- Exercise data -
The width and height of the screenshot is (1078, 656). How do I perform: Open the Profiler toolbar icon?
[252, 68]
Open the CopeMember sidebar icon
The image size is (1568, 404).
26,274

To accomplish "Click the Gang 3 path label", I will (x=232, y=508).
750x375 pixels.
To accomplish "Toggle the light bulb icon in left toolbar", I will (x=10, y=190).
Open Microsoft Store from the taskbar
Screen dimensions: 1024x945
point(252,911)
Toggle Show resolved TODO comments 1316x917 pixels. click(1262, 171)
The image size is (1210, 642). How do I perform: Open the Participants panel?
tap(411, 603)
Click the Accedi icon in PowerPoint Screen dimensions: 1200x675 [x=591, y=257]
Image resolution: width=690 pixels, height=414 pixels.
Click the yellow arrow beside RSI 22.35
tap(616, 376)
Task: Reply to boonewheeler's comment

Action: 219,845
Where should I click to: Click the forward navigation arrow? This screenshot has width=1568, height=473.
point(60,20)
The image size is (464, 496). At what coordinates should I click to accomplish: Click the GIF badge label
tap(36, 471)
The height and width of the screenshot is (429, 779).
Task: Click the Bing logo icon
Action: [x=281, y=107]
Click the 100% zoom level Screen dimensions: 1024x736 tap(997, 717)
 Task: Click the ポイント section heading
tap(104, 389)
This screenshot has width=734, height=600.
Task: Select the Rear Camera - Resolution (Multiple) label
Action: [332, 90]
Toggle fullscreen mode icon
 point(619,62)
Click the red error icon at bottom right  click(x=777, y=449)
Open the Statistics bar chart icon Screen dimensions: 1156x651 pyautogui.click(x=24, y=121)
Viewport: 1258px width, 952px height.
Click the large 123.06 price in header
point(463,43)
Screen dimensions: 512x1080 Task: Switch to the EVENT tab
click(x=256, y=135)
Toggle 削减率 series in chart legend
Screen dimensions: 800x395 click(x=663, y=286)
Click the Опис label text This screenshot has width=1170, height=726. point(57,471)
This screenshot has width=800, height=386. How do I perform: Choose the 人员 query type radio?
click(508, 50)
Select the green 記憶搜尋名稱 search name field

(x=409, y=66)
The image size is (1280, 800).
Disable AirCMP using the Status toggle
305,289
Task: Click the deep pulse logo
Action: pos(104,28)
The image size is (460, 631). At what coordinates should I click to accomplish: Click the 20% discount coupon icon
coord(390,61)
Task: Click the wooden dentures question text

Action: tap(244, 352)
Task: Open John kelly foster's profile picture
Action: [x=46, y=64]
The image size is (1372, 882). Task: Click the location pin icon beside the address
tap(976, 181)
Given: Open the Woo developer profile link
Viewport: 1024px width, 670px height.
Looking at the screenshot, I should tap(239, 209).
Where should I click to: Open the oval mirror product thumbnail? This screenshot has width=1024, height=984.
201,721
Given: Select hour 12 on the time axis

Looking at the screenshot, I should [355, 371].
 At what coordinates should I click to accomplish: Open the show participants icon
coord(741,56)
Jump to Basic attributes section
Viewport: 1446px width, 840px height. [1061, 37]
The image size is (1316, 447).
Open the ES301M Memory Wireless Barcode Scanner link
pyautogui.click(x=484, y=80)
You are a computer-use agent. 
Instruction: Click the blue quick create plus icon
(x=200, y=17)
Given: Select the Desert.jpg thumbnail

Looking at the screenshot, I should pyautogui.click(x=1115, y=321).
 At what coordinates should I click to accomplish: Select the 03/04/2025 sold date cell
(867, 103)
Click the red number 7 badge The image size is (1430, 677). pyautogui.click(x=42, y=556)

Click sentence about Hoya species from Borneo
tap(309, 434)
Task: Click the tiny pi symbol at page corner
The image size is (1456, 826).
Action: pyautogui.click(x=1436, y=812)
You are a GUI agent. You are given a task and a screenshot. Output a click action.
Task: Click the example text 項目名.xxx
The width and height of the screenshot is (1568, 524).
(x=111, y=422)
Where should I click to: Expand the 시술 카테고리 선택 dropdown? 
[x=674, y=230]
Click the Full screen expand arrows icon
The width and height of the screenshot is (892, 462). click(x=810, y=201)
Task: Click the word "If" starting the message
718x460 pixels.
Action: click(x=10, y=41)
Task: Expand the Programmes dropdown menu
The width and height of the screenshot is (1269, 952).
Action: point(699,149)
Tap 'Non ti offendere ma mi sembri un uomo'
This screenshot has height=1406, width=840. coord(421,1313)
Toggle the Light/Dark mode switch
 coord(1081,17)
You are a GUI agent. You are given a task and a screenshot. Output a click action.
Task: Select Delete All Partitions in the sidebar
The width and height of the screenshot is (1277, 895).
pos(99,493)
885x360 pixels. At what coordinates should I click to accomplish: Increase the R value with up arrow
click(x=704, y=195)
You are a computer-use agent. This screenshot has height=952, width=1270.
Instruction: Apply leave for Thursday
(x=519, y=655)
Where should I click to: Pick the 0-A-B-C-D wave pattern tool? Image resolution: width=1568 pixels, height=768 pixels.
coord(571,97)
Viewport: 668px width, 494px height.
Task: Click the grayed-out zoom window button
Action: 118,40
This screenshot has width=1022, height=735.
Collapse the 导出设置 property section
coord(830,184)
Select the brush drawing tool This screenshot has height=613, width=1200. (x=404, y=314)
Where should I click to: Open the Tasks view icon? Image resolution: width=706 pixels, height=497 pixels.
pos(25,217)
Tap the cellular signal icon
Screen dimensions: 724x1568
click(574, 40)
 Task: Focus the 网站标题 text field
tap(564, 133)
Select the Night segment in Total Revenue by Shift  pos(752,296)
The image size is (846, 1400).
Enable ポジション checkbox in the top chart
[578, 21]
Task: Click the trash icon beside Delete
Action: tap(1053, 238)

- Task instructions -
The expected response is the material above given again line by line, from its first line to the line holding "Click the Accedi", inclusive.

- Output -
The width and height of the screenshot is (1078, 656). How do I perform: Open the Profiler toolbar icon?
[252, 68]
Open the CopeMember sidebar icon
The image size is (1568, 404).
26,274

To accomplish "Click the Gang 3 path label", I will (x=232, y=508).
750x375 pixels.
To accomplish "Toggle the light bulb icon in left toolbar", I will (x=10, y=190).
Open Microsoft Store from the taskbar
Screen dimensions: 1024x945
point(252,911)
Toggle Show resolved TODO comments 1316x917 pixels. click(1262, 171)
The image size is (1210, 642). How do I perform: Open the Participants panel?
tap(411, 603)
Click the Accedi icon in PowerPoint Screen dimensions: 1200x675 [x=591, y=257]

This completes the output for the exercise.